Studio Ghibli films are just my type of movie that I know will come in handy in the future because its productions, though animated (and if films are animated, they are usually for kids), is filled with so much umm feels. Emotion. Let me skip topic and let us talk about this all-time favorite Studio Ghibli film of mine — Spirited Away.

a07d9ea365f75a90cfbdf015a0d90dd6

I hadn’t known then how strikingly familiar this film would be to me in the next few years.

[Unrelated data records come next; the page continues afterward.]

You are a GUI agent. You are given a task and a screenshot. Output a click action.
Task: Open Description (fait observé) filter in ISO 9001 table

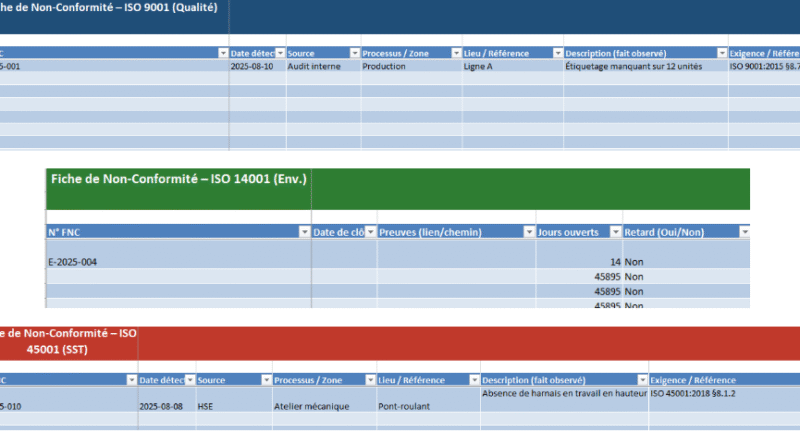(x=721, y=53)
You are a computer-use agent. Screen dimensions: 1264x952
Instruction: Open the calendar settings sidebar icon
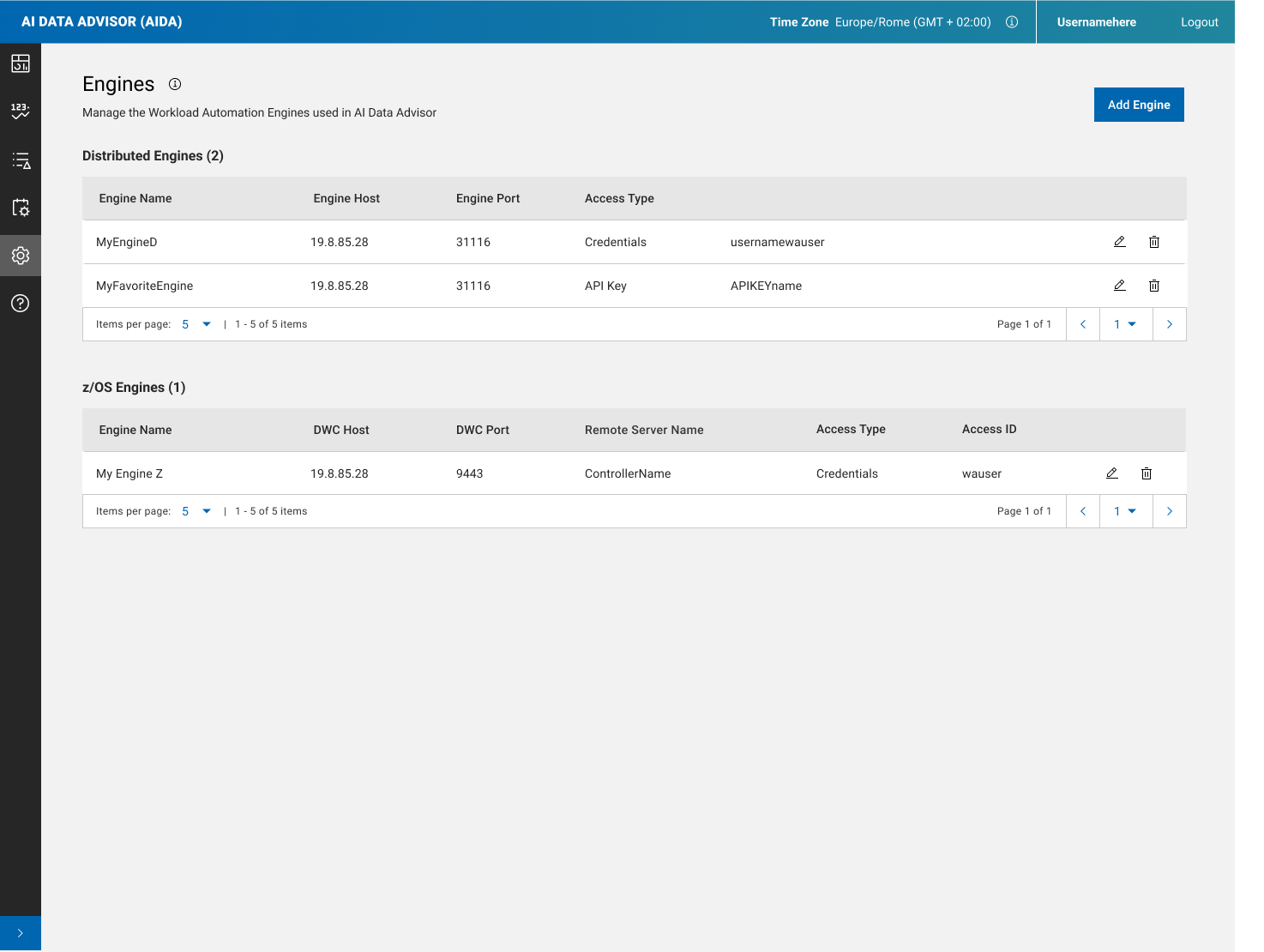click(x=21, y=208)
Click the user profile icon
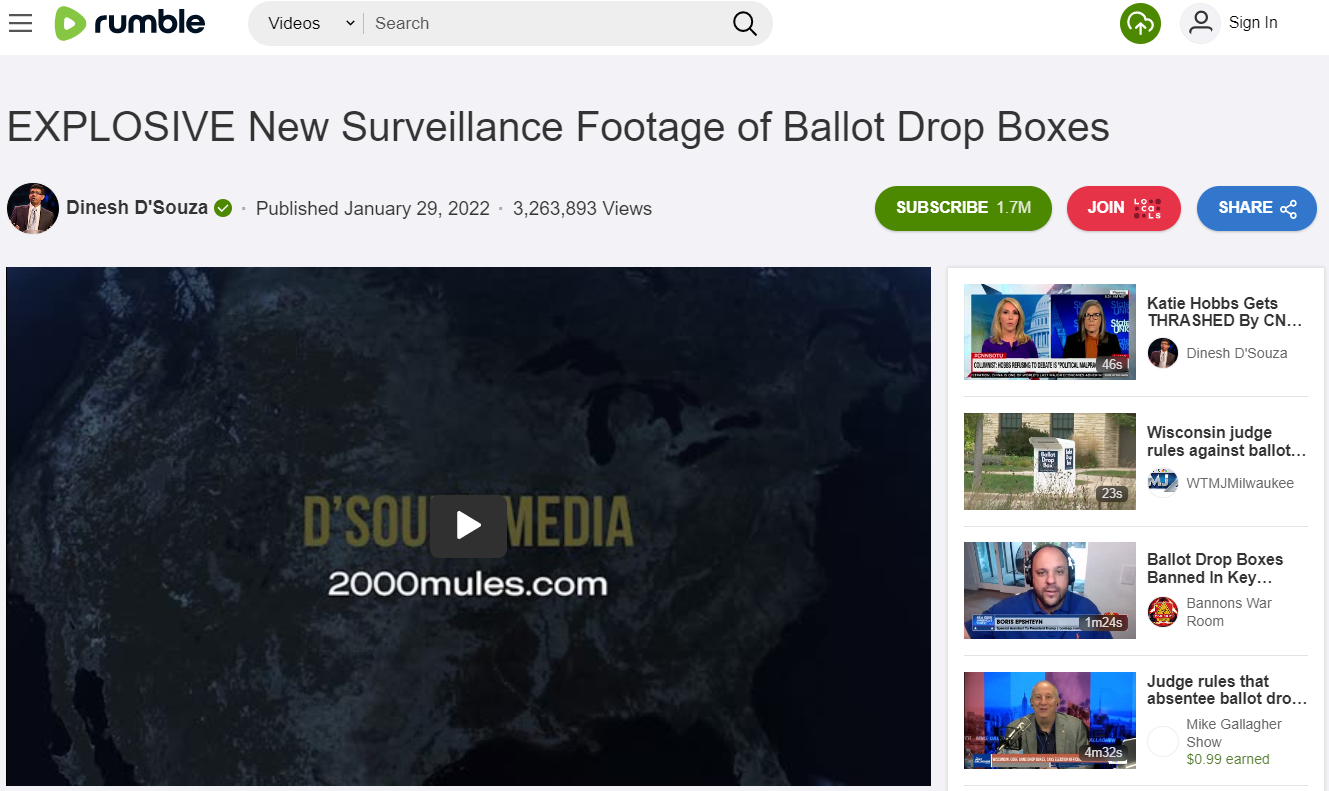Image resolution: width=1329 pixels, height=791 pixels. 1200,23
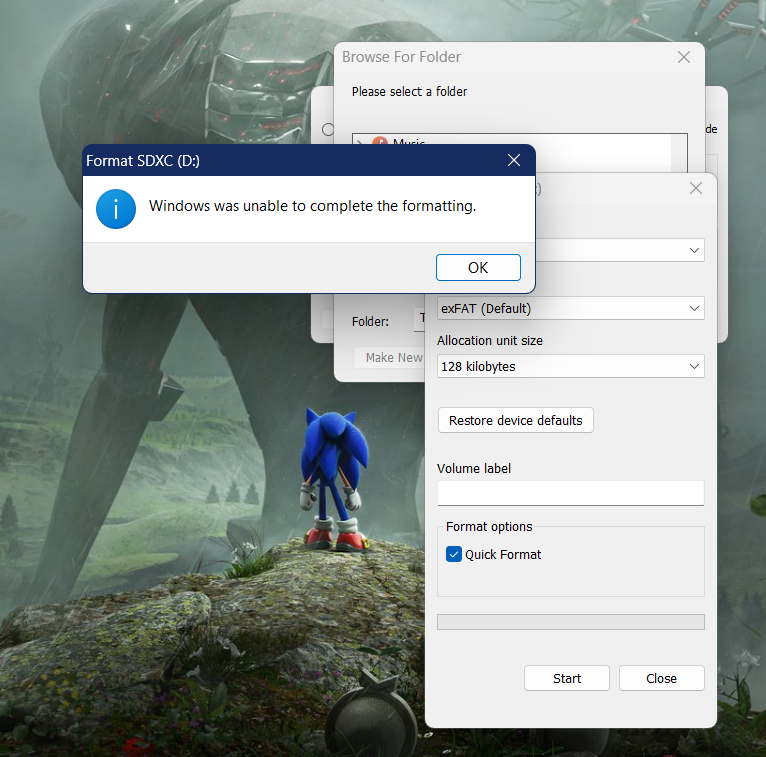This screenshot has height=757, width=766.
Task: Click the Volume label text box
Action: [570, 493]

A month ago, I decided to leave a place I considered a home and friends I have considered a family. It was not an easy decision to make but in order to grow, I needed to. It also has long been a toxic place for me where I felt my growth as a professional was restraint and I cannot live in a place where learning is void, I just can’t. I will hold myself responsible if I did not do well in this life God gave me. In this life, I get only one shot, and I will make the most out of it. Now, I am back in my hometown with a heavy heart and a bad case of sepanx (separation anxiety). I like what I am doing now, I feel like this is a job meant for a BS DevCom graduate but.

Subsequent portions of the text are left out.